Sono stati formati dalla ASL di Bari i primi 70 infermieri di Famiglia e di Comunità, figure strategiche per promuovere un modello di assistenza territoriale sempre più vicino ai bisogni delle persone.

La figura dell’infermiere di famiglia opera in stretto contatto con le famiglie, i medici di Medicina generale e gli altri professionisti dell’assistenza territoriale.
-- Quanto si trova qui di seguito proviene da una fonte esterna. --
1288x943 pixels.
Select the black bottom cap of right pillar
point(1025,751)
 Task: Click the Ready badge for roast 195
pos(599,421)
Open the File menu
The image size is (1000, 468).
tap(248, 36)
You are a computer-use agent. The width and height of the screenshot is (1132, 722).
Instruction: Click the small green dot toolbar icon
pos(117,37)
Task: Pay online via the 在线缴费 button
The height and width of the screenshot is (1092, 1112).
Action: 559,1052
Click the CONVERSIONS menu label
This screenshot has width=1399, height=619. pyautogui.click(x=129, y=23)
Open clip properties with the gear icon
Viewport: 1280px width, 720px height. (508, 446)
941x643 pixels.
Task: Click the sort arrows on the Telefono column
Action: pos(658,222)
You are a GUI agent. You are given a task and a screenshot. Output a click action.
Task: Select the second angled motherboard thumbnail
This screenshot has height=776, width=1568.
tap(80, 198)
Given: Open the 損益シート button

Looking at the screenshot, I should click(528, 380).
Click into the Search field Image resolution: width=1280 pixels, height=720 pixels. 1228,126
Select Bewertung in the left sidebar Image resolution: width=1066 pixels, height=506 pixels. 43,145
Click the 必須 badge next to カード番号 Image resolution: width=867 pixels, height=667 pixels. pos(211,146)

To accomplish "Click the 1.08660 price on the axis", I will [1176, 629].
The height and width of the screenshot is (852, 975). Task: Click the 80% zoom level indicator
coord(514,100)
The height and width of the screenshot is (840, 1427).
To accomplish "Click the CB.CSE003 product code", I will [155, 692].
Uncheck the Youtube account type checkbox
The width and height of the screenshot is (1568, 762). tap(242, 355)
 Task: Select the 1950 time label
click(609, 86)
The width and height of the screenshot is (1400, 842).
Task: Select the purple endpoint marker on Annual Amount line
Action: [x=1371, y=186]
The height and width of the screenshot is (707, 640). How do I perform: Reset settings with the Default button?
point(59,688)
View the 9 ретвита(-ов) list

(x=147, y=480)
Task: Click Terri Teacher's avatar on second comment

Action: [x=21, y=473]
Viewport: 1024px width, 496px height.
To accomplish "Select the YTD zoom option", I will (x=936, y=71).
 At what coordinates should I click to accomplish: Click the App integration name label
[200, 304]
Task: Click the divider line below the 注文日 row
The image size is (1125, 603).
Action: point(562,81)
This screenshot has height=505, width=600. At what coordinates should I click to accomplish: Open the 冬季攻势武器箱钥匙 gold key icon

In base agli interventi previsti dalla Missione 6 Componente 1 del Piano Nazionale Ripresa e Resilienza (PNRR) e in particolare alla riforma del nuovo modello organizzativo della rete di assistenza sanitaria territoriale, queste figure professionali saranno operative anche nelle case di Comunità, nelle centrali operative territoriali (COT), Ospedali di comunità e unità di continuità assistenziale.

La ASL sta formando complessivamente 300 infermieri distribuiti in 6 diverse classi da 50 unità. Durante il tirocinio, gli infermieri hanno progettato e realizzato interventi concreti di promozione della salute, operando direttamente nei contesti territoriali.

L’esperienza pratica ha rappresentato un valore aggiunto del percorso formativo, contribuendo a consolidare il ruolo dell’infermiere di famiglia e comunità come figura chiave dell’assistenza territoriale di prossimità.

“Dai comuni costieri a quelli dell’entroterra – ha detto Mauro Martucci, dirigente responsabile delle Professioni sanitarie ospedaliere e territoriali della ASL – sono stati sviluppati progetti a servizio della comunità su temi come la prevenzione delle cronicità, l’educazione sanitaria, l’aderenza terapeutica e la presa in carico di fragilità sociali e sanitarie”.